== Dataset records
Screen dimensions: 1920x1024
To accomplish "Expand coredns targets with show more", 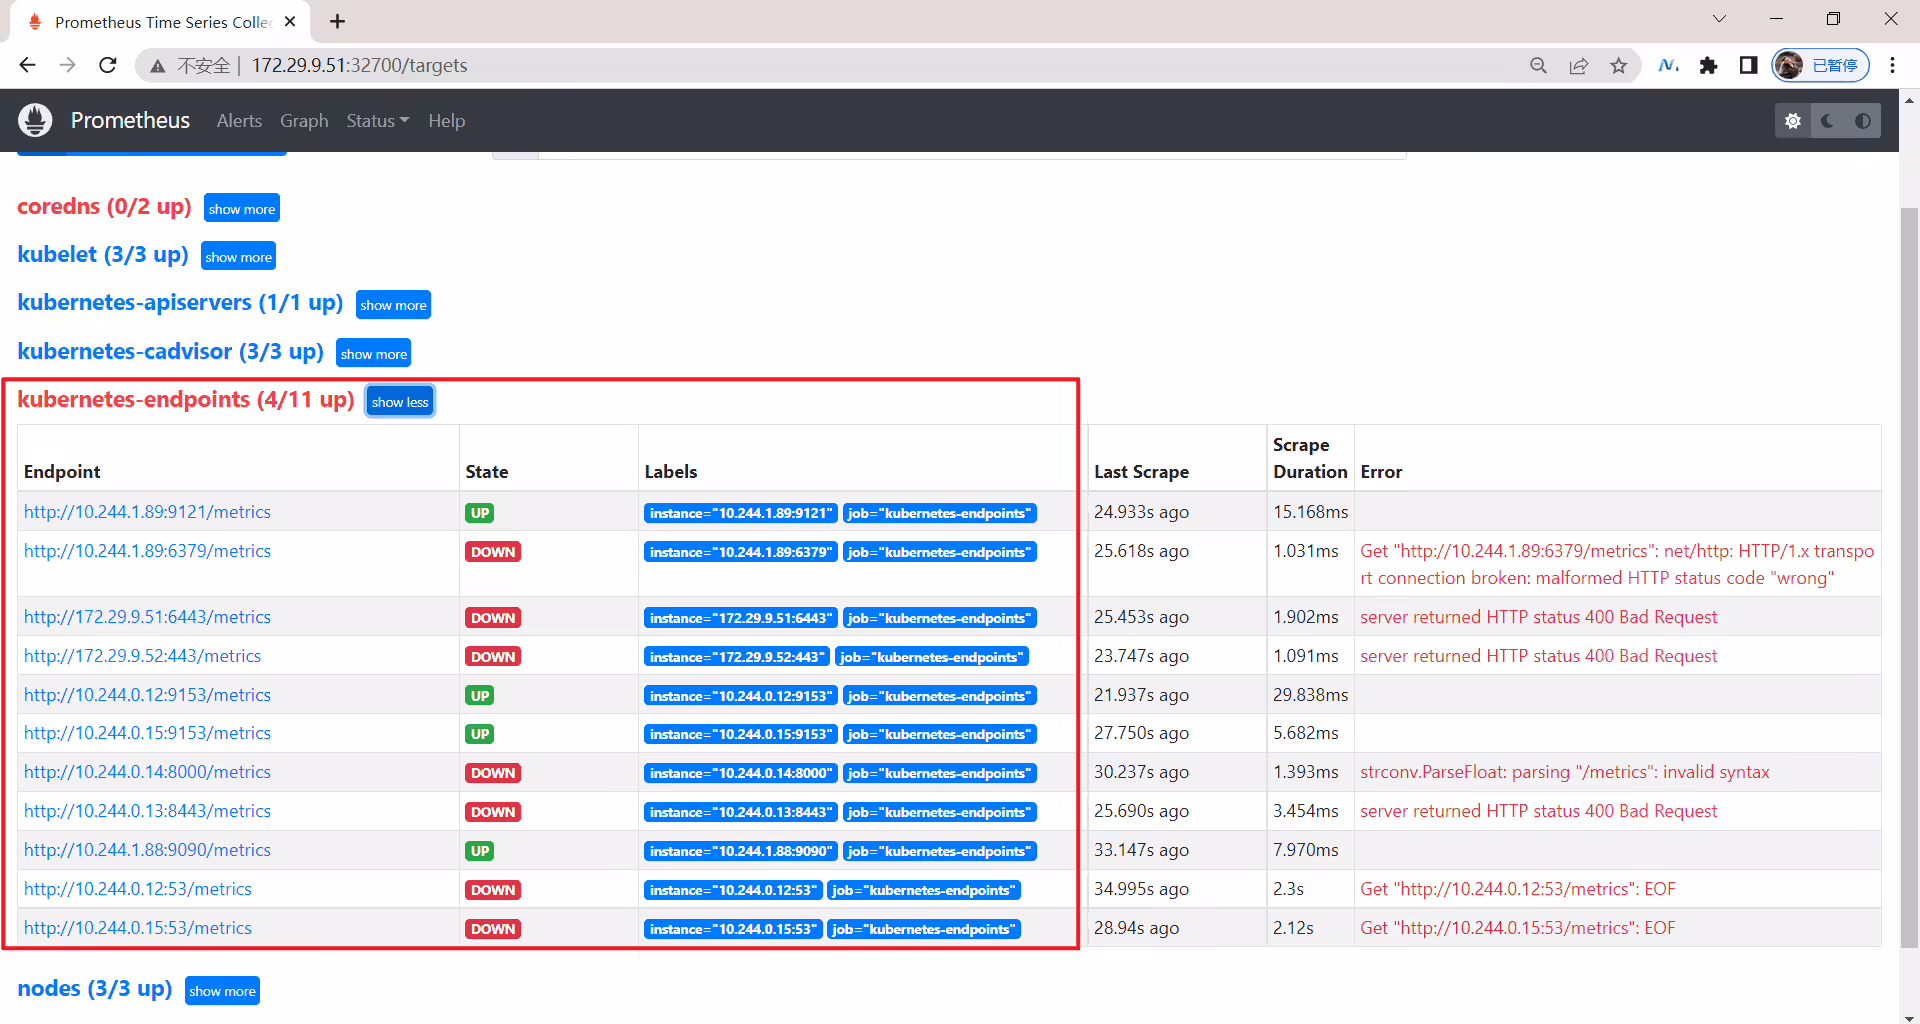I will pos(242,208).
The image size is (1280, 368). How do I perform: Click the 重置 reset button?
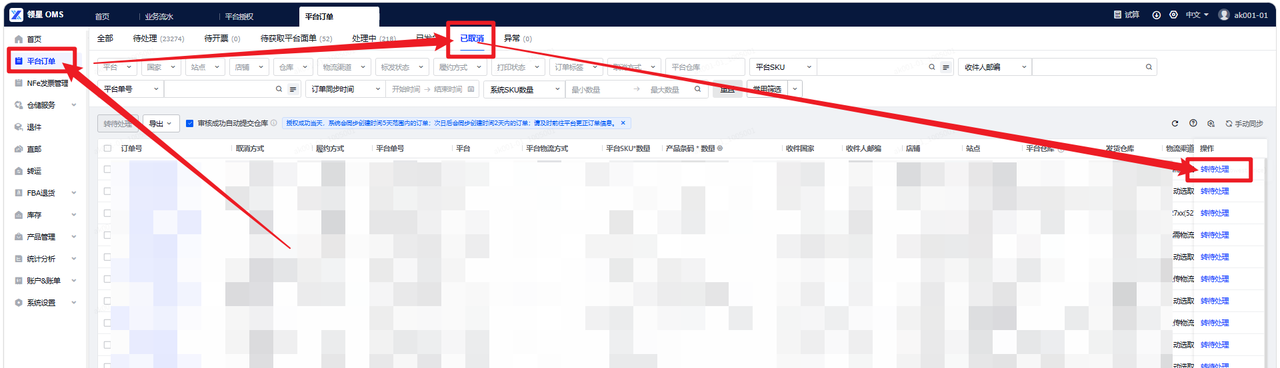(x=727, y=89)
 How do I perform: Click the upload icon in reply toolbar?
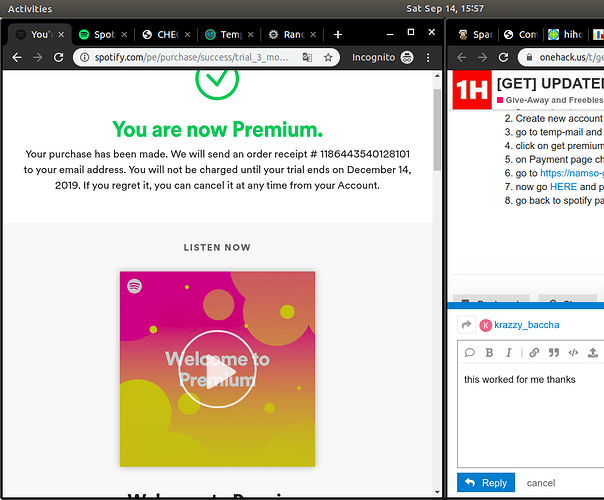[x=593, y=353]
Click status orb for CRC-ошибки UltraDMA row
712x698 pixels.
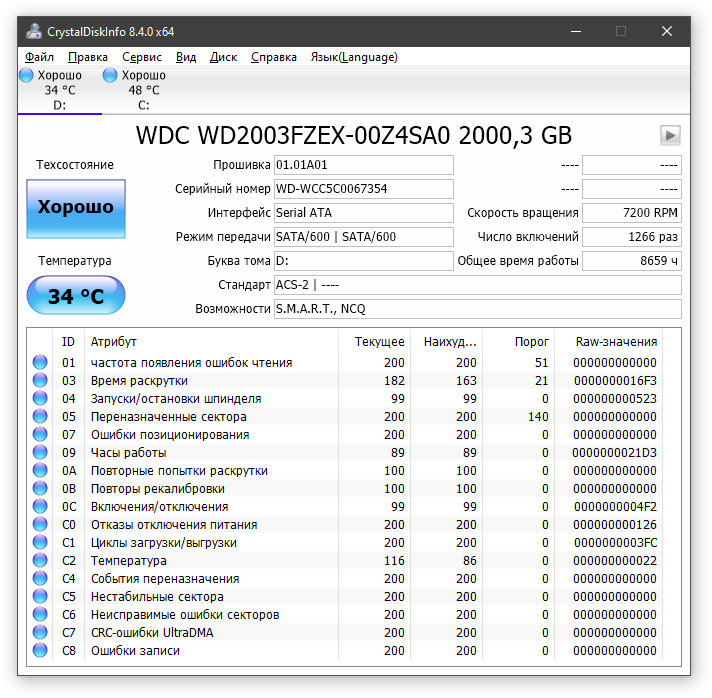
====
## Exercise goal
Reproduce exactly the lines that run from the line holding "The image size" through the final line of the entries, and omit every picture.

## Solved exercise
The image size is (1280, 368). How do I perform: Click the 重置 reset button?
(x=727, y=89)
 How do I perform: Click the upload icon in reply toolbar?
[x=593, y=353]
Click status orb for CRC-ошибки UltraDMA row
712x698 pixels.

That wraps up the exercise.